*WORK REQUEST:* Copy each entry as written.
[Start of Attachment]
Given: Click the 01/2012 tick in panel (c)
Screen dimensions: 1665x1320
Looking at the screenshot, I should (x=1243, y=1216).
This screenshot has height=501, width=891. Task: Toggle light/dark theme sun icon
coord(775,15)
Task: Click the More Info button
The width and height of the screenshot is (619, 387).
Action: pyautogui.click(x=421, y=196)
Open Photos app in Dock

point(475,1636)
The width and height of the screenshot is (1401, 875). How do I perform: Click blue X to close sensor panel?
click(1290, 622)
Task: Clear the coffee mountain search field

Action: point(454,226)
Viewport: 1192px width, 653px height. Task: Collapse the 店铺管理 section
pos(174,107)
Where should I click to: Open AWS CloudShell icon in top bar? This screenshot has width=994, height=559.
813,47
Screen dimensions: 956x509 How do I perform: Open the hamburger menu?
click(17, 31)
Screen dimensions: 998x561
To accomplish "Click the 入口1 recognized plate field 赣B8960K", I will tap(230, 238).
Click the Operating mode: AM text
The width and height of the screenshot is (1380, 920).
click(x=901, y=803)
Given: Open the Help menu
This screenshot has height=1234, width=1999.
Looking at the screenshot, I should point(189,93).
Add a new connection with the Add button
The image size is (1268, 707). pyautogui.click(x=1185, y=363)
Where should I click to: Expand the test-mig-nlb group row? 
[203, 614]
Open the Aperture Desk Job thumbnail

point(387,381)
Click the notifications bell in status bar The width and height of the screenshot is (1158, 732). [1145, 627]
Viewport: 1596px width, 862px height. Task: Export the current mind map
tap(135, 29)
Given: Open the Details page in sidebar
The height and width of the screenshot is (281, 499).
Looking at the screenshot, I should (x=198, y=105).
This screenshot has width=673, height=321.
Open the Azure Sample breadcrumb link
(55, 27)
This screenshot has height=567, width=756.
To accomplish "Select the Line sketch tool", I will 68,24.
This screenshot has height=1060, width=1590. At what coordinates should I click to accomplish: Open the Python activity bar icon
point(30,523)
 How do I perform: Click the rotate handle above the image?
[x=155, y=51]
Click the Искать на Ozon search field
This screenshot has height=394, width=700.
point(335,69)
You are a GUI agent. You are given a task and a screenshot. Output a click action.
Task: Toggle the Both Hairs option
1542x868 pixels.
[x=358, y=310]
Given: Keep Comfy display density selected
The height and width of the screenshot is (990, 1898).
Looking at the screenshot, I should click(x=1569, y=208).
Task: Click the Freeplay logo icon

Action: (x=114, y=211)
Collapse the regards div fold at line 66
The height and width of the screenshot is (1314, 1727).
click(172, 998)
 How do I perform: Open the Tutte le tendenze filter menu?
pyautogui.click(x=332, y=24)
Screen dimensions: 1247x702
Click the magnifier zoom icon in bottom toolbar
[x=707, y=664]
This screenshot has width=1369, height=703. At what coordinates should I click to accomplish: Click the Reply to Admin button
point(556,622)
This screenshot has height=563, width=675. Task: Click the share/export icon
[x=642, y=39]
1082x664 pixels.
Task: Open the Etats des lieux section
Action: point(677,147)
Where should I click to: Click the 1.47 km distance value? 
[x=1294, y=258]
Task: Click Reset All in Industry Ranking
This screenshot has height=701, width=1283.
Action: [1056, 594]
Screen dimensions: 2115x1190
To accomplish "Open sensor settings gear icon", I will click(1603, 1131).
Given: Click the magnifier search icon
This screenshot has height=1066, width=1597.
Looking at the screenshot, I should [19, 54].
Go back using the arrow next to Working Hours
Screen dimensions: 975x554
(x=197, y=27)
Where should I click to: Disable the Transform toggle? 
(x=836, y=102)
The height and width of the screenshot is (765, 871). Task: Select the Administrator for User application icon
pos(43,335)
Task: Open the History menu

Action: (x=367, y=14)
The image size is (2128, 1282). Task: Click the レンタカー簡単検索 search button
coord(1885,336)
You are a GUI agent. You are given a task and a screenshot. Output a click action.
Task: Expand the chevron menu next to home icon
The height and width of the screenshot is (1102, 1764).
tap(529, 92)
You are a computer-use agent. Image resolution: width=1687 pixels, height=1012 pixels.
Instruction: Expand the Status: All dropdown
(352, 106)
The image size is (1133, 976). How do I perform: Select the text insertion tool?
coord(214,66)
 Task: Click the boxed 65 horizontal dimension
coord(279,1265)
[End of Attachment]
*THE COMPLETED TASK:*
Given: Click the 01/2012 tick in panel (c)
Screen dimensions: 1665x1320
Looking at the screenshot, I should (x=1243, y=1216).
This screenshot has height=501, width=891. Task: Toggle light/dark theme sun icon
coord(775,15)
Task: Click the More Info button
The width and height of the screenshot is (619, 387).
Action: pyautogui.click(x=421, y=196)
Open Photos app in Dock

point(475,1636)
The width and height of the screenshot is (1401, 875). How do I perform: Click blue X to close sensor panel?
click(1290, 622)
Task: Clear the coffee mountain search field

Action: point(454,226)
Viewport: 1192px width, 653px height. Task: Collapse the 店铺管理 section
pos(174,107)
Where should I click to: Open AWS CloudShell icon in top bar? This screenshot has width=994, height=559.
813,47
Screen dimensions: 956x509 How do I perform: Open the hamburger menu?
click(17, 31)
Screen dimensions: 998x561
To accomplish "Click the 入口1 recognized plate field 赣B8960K", I will tap(230, 238).
Click the Operating mode: AM text
The width and height of the screenshot is (1380, 920).
click(x=901, y=803)
Given: Open the Help menu
This screenshot has height=1234, width=1999.
Looking at the screenshot, I should point(189,93).
Add a new connection with the Add button
The image size is (1268, 707). pyautogui.click(x=1185, y=363)
Where should I click to: Expand the test-mig-nlb group row? 
[203, 614]
Open the Aperture Desk Job thumbnail

point(387,381)
Click the notifications bell in status bar The width and height of the screenshot is (1158, 732). [1145, 627]
Viewport: 1596px width, 862px height. Task: Export the current mind map
tap(135, 29)
Given: Open the Details page in sidebar
The height and width of the screenshot is (281, 499).
Looking at the screenshot, I should (x=198, y=105).
This screenshot has width=673, height=321.
Open the Azure Sample breadcrumb link
(55, 27)
This screenshot has height=567, width=756.
To accomplish "Select the Line sketch tool", I will 68,24.
This screenshot has height=1060, width=1590. At what coordinates should I click to accomplish: Open the Python activity bar icon
point(30,523)
 How do I perform: Click the rotate handle above the image?
[x=155, y=51]
Click the Искать на Ozon search field
This screenshot has height=394, width=700.
point(335,69)
You are a GUI agent. You are given a task and a screenshot. Output a click action.
Task: Toggle the Both Hairs option
1542x868 pixels.
[x=358, y=310]
Given: Keep Comfy display density selected
The height and width of the screenshot is (990, 1898).
Looking at the screenshot, I should click(x=1569, y=208).
Task: Click the Freeplay logo icon

Action: (x=114, y=211)
Collapse the regards div fold at line 66
The height and width of the screenshot is (1314, 1727).
click(172, 998)
 How do I perform: Open the Tutte le tendenze filter menu?
pyautogui.click(x=332, y=24)
Screen dimensions: 1247x702
Click the magnifier zoom icon in bottom toolbar
[x=707, y=664]
This screenshot has width=1369, height=703. At what coordinates should I click to accomplish: Click the Reply to Admin button
point(556,622)
This screenshot has height=563, width=675. Task: Click the share/export icon
[x=642, y=39]
1082x664 pixels.
Task: Open the Etats des lieux section
Action: point(677,147)
Where should I click to: Click the 1.47 km distance value? 
[x=1294, y=258]
Task: Click Reset All in Industry Ranking
This screenshot has height=701, width=1283.
Action: [1056, 594]
Screen dimensions: 2115x1190
To accomplish "Open sensor settings gear icon", I will click(1603, 1131).
Given: Click the magnifier search icon
This screenshot has height=1066, width=1597.
Looking at the screenshot, I should [19, 54].
Go back using the arrow next to Working Hours
Screen dimensions: 975x554
(x=197, y=27)
Where should I click to: Disable the Transform toggle? 
(x=836, y=102)
The height and width of the screenshot is (765, 871). Task: Select the Administrator for User application icon
pos(43,335)
Task: Open the History menu

Action: (x=367, y=14)
The image size is (2128, 1282). Task: Click the レンタカー簡単検索 search button
coord(1885,336)
You are a GUI agent. You are given a task and a screenshot. Output a click action.
Task: Expand the chevron menu next to home icon
The height and width of the screenshot is (1102, 1764).
tap(529, 92)
You are a computer-use agent. Image resolution: width=1687 pixels, height=1012 pixels.
Instruction: Expand the Status: All dropdown
(352, 106)
The image size is (1133, 976). How do I perform: Select the text insertion tool?
coord(214,66)
 Task: Click the boxed 65 horizontal dimension
coord(279,1265)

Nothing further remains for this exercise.